Nous n'avons pas attendu en Suisse l'arrivée du web 2.0 pour échanger avec le peuple sur les orientations du pays, loin de là. Nous sommes également sur le point de rendre possible la participation sous forme électronique.

Le projet principal s'appelle ici «vote électronique». Pour le renouvellement du Conseil national qui est intervenu en 2011, quatre cantons ont mené avec succès des essais de vote électronique. De nombreux Suisses de l'étranger ont pu faire usage de cette possibilité nouvelle. Le prochain week-end constituera à cet égard un nouveau jalon, puisque quelque 120'000 électeurs de 12 cantons pourront voter en ligne. La Confédération et les cantons ont renforcé l'an dernier leur collaboration sur ce projet.

Le Conseil fédéral a également chargé la Chancellerie fédérale d'examiner dans quelle mesure il serait possible de passer à la procédure de consultation électronique. Les médias sociaux peuvent utilement élargir la palette des outils dont les autorités disposent pour dialoguer avec le citoyen, lorsqu'elles sont confrontées à un problème de société. Plusieurs cantons et communes font déjà des essais en ce sens. De son côté, la Chancellerie fédérale vérifie en concertation avec les départements s'il serait possible et souhaitable d'améliorer la procédure de consultation au moyen des technologies de l'information et de la communication, ou de mettre en œuvre dans le cadre de cette procédure des outils du type «médias sociaux».

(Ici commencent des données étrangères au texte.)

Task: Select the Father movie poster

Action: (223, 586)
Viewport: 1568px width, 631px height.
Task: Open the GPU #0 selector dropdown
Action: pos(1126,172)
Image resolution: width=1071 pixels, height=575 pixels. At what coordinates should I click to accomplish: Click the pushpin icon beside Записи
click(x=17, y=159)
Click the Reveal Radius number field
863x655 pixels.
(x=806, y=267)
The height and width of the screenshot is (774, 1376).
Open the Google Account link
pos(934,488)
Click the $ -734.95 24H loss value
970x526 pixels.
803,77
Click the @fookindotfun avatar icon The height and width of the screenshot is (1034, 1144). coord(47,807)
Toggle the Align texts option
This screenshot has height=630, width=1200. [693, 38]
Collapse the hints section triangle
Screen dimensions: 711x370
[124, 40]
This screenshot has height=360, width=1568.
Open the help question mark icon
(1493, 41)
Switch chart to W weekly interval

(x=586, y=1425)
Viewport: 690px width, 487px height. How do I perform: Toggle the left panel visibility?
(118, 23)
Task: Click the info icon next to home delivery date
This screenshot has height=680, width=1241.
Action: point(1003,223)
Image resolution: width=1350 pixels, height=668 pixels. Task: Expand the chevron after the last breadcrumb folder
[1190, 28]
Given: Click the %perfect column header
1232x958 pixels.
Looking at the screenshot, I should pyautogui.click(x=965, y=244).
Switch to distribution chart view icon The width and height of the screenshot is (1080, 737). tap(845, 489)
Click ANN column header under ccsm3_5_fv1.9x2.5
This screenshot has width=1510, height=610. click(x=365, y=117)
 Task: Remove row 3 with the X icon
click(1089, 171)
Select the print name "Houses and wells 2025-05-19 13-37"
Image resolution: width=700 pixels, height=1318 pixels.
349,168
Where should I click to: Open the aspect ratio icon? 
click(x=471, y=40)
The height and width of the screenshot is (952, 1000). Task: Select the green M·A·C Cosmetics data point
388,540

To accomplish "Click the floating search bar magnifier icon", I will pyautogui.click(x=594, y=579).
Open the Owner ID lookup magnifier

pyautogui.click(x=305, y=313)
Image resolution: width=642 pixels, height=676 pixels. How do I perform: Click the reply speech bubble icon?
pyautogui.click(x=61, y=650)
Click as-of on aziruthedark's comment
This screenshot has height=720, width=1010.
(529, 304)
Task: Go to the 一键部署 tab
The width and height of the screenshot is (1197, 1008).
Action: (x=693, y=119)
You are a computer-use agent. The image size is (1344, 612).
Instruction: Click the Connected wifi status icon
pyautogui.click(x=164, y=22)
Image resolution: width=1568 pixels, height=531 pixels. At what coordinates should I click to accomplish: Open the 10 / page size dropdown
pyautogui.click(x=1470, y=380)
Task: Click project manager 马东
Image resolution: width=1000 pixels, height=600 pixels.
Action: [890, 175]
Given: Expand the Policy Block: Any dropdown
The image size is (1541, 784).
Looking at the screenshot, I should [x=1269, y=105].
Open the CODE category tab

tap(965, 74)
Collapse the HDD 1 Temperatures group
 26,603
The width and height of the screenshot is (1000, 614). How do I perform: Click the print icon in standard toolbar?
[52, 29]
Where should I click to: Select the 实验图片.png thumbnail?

Depuis plus de deux siècles, les autorités suisses, et au premier rang d'entre elles la Chancellerie fédérale, ont toujours été à l'avant-garde en matière de technologies de l'information et de la communication. Ainsi, lorsqu'en 1855 un commis-greffier s'est plaint à plusieurs reprises de crampes à la main, la chancellerie n'hésita pas à solliciter l'acquisition d'une machine à écrire. Le Conseil fédéral accepta. Le succès fut tel qu'une seconde machine fut achetée la même année encore.

Le grand public, comme du reste nos collaborateurs eux-mêmes, a adopté les nouveaux réseaux sociaux. Facebook et Twitter sont utiles, au même titre qu'ont été utiles, et que continuent d'être utiles, la machine à écrire et le téléphone.

Il nous appartient de mettre ces outils au service du dialogue avec la population tout en nous assurant qu'ils le soient d'une manière conforme aussi bien à l'image de sérieux des autorités qu'à ce qui fait l'objet du mandat dont elles sont investies en matière d'information du public. Et si vous faites vôtres les règles qui régissent le dialogue entre autorités et grand public, alors sans doute vous réussirez.